◆ ACTIVITY
Restate, word for word, the run of lines that starts at the line containing "The height and" and ends with the final line of the listing. Leave pictures out.
┄┄┄┄┄┄┄┄┄┄┄┄┄┄┄┄┄┄┄┄
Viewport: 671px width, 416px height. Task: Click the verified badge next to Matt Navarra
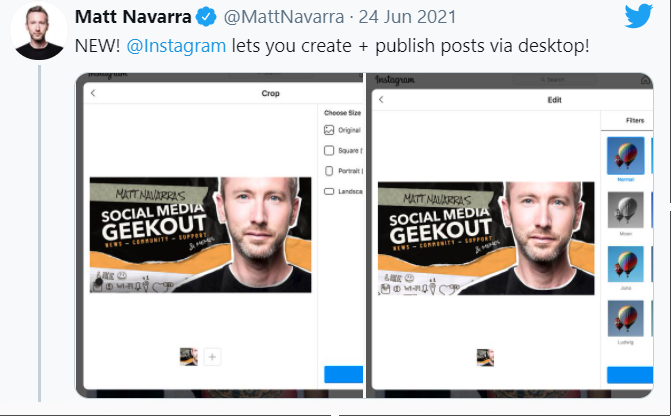[x=206, y=17]
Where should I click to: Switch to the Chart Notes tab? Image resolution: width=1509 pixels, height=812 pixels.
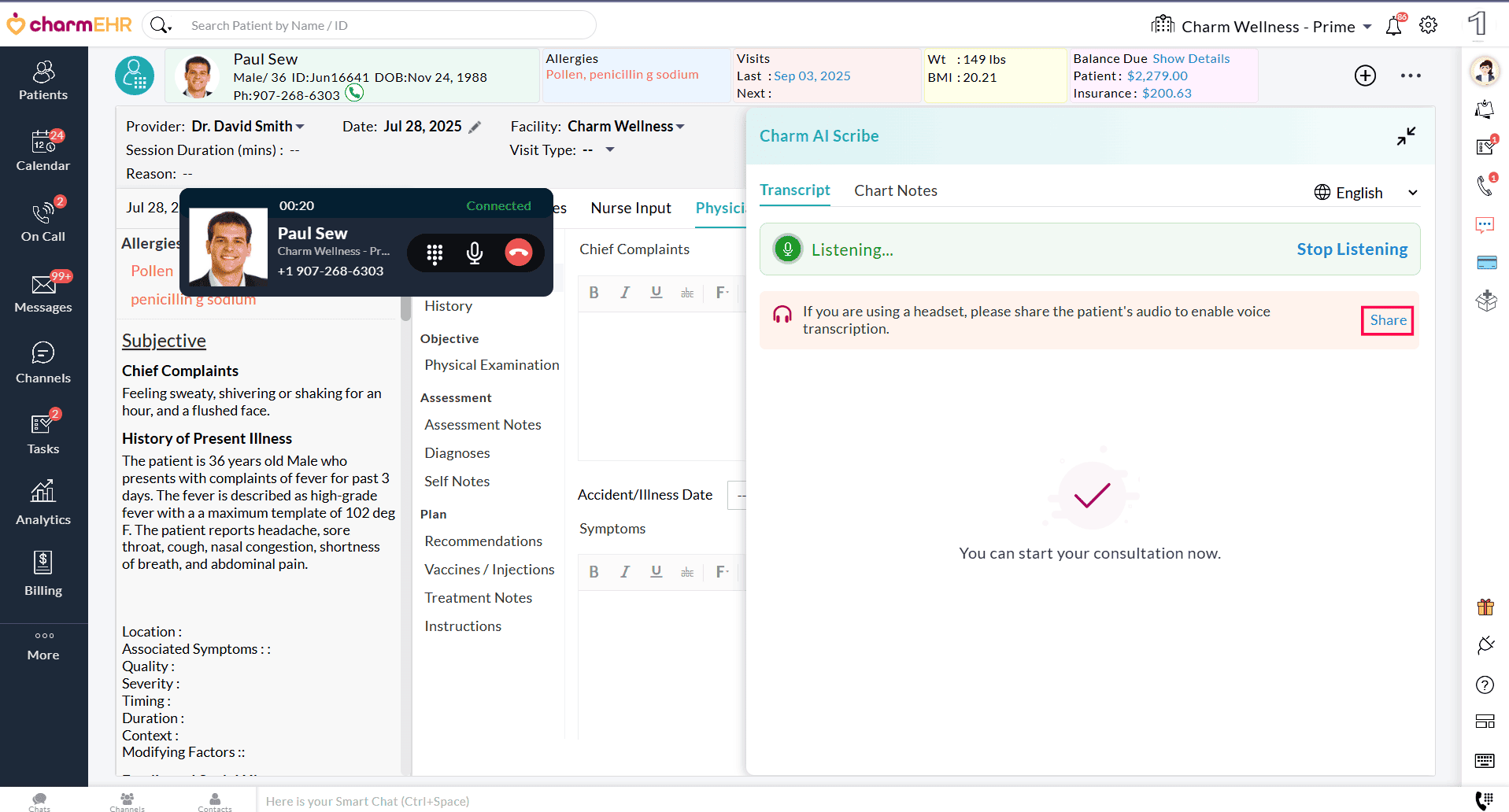[x=895, y=191]
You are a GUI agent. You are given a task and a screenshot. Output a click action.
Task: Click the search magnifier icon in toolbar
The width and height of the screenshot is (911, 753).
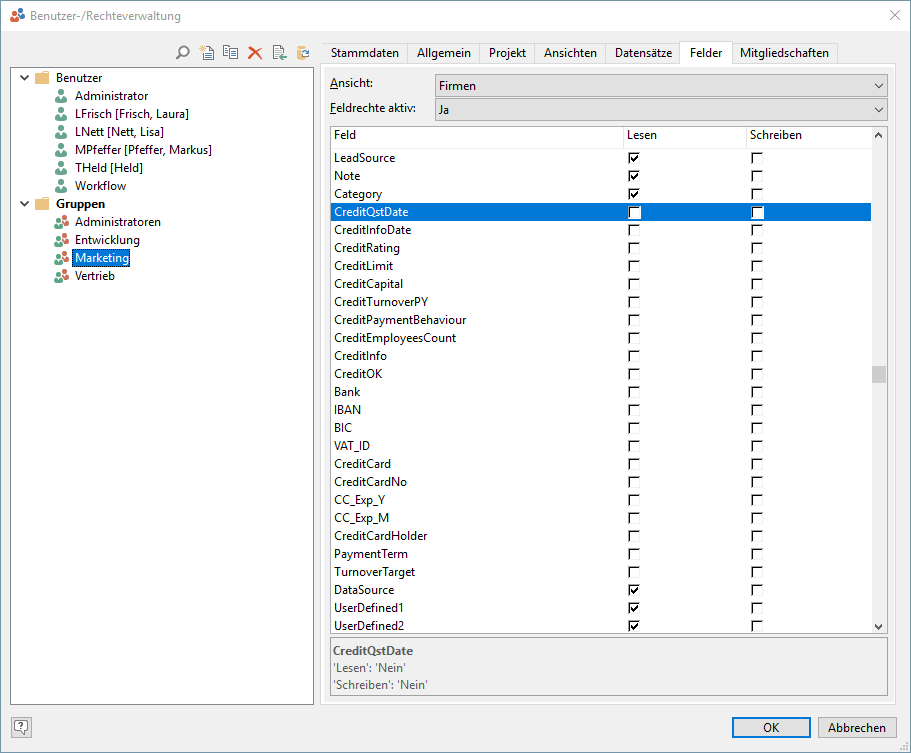pyautogui.click(x=183, y=53)
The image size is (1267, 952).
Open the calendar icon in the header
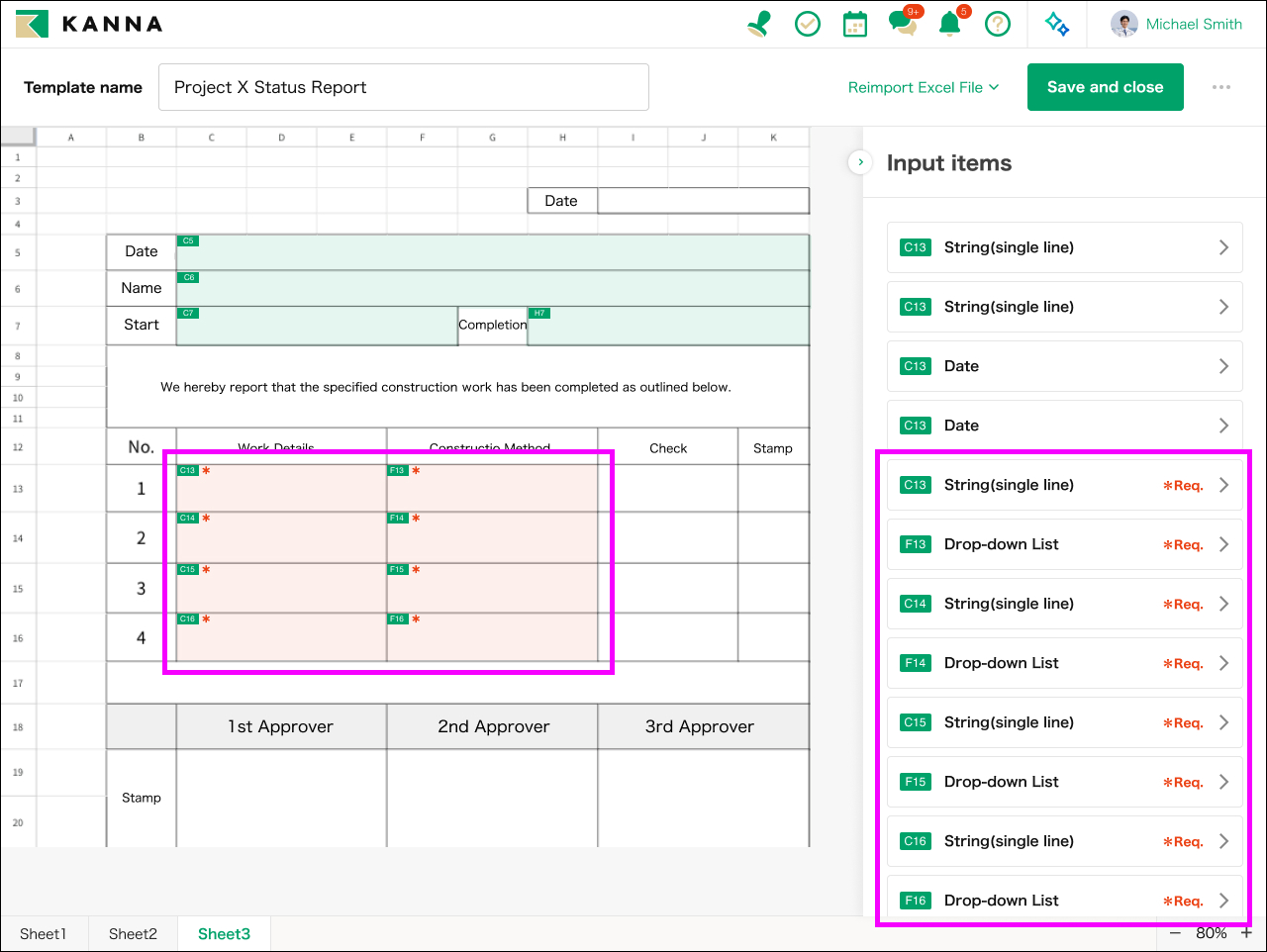[855, 25]
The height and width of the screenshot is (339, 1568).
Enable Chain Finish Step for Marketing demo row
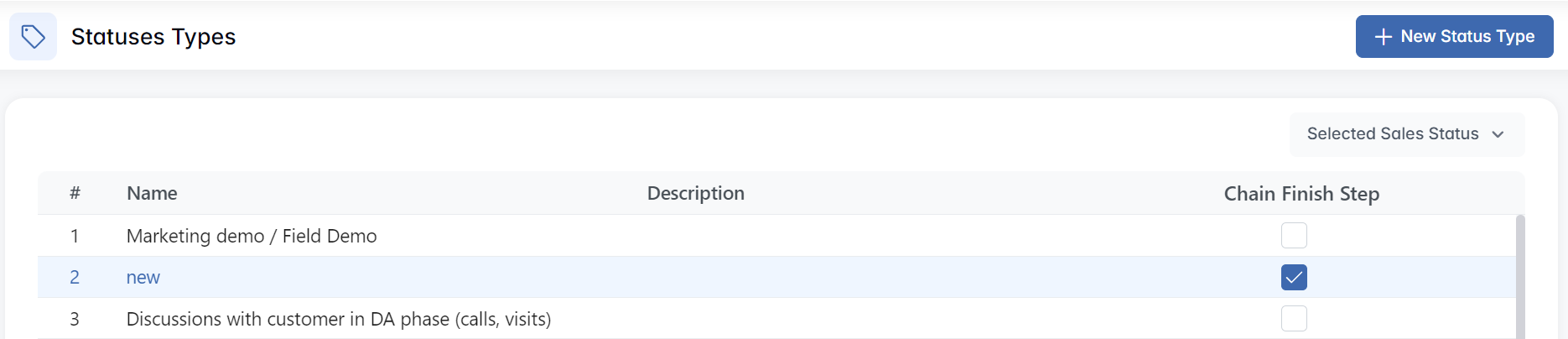tap(1293, 236)
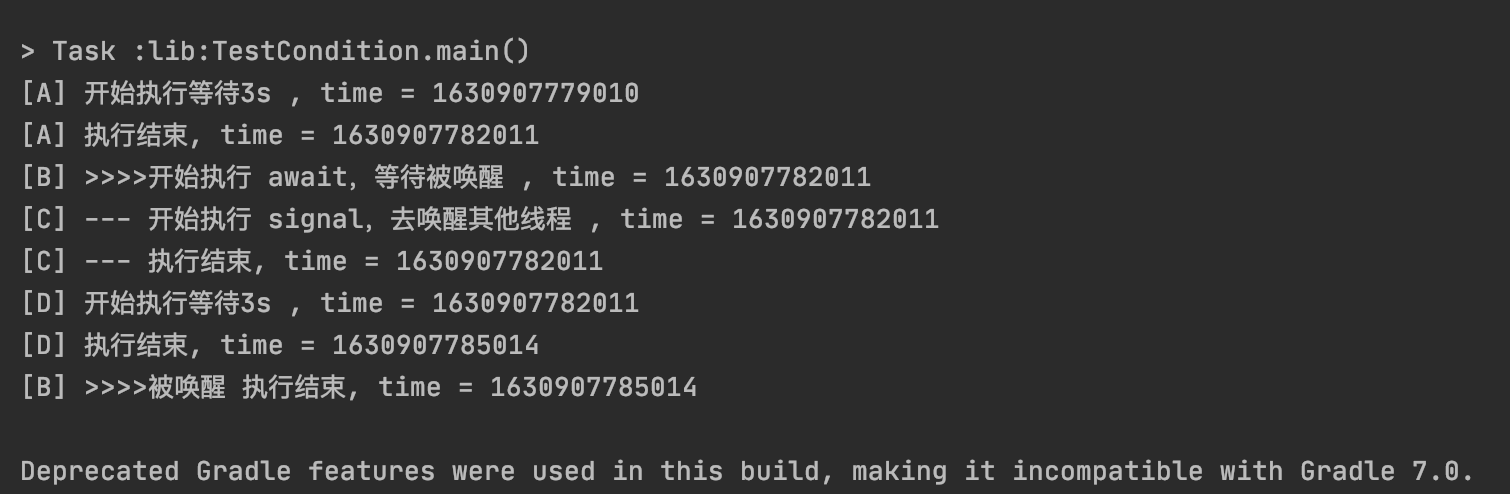The width and height of the screenshot is (1510, 494).
Task: Click timestamp 1630907785014 on the D line
Action: click(x=435, y=345)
┄┄┄┄┄┄┄┄┄┄┄┄┄┄┄┄┄┄┄┄
◆ EXERCISE RESPONSE
The height and width of the screenshot is (339, 1568).
Enable Chain Finish Step for Marketing demo row
tap(1293, 236)
The width and height of the screenshot is (1510, 494).
Task: Click timestamp 1630907785014 on the D line
Action: click(x=435, y=345)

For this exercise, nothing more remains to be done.